::: Input for this task :::
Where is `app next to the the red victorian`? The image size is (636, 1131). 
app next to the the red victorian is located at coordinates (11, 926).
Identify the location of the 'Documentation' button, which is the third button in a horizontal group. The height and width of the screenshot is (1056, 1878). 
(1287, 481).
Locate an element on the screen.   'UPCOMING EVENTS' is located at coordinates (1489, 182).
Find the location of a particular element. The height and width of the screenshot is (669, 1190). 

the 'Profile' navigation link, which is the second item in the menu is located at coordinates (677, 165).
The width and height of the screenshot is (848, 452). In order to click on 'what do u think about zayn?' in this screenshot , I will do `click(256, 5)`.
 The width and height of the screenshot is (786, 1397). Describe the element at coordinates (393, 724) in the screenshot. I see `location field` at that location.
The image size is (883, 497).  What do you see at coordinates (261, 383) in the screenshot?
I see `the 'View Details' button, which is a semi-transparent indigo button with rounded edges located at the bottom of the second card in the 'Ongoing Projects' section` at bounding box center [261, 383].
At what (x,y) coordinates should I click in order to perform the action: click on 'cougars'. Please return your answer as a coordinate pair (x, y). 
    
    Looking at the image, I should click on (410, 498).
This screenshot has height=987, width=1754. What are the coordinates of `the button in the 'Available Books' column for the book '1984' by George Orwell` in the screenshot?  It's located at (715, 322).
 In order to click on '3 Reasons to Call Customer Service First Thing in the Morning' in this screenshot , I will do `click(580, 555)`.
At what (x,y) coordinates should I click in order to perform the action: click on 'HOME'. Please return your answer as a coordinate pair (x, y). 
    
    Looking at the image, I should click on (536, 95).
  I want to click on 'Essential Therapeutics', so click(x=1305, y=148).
:::
▶ Challenge
Can you update the material above by replacing each "coordinate pair" with "point" and leaving everything else as it is?

▶ Solution
Where is `app next to the the red victorian`? The image size is (636, 1131). 
app next to the the red victorian is located at coordinates (11, 926).
Identify the location of the 'Documentation' button, which is the third button in a horizontal group. The height and width of the screenshot is (1056, 1878). 
(1287, 481).
Locate an element on the screen.   'UPCOMING EVENTS' is located at coordinates (1489, 182).
Find the location of a particular element. The height and width of the screenshot is (669, 1190). 

the 'Profile' navigation link, which is the second item in the menu is located at coordinates (677, 165).
The width and height of the screenshot is (848, 452). In order to click on 'what do u think about zayn?' in this screenshot , I will do `click(256, 5)`.
 The width and height of the screenshot is (786, 1397). Describe the element at coordinates (393, 724) in the screenshot. I see `location field` at that location.
The image size is (883, 497).  What do you see at coordinates (261, 383) in the screenshot?
I see `the 'View Details' button, which is a semi-transparent indigo button with rounded edges located at the bottom of the second card in the 'Ongoing Projects' section` at bounding box center [261, 383].
At what (x,y) coordinates should I click in order to perform the action: click on 'cougars'. Please return your answer as a point (x, y). 
    
    Looking at the image, I should click on (410, 498).
This screenshot has height=987, width=1754. What are the coordinates of `the button in the 'Available Books' column for the book '1984' by George Orwell` in the screenshot?  It's located at (715, 322).
 In order to click on '3 Reasons to Call Customer Service First Thing in the Morning' in this screenshot , I will do `click(580, 555)`.
At what (x,y) coordinates should I click in order to perform the action: click on 'HOME'. Please return your answer as a point (x, y). 
    
    Looking at the image, I should click on (536, 95).
  I want to click on 'Essential Therapeutics', so click(x=1305, y=148).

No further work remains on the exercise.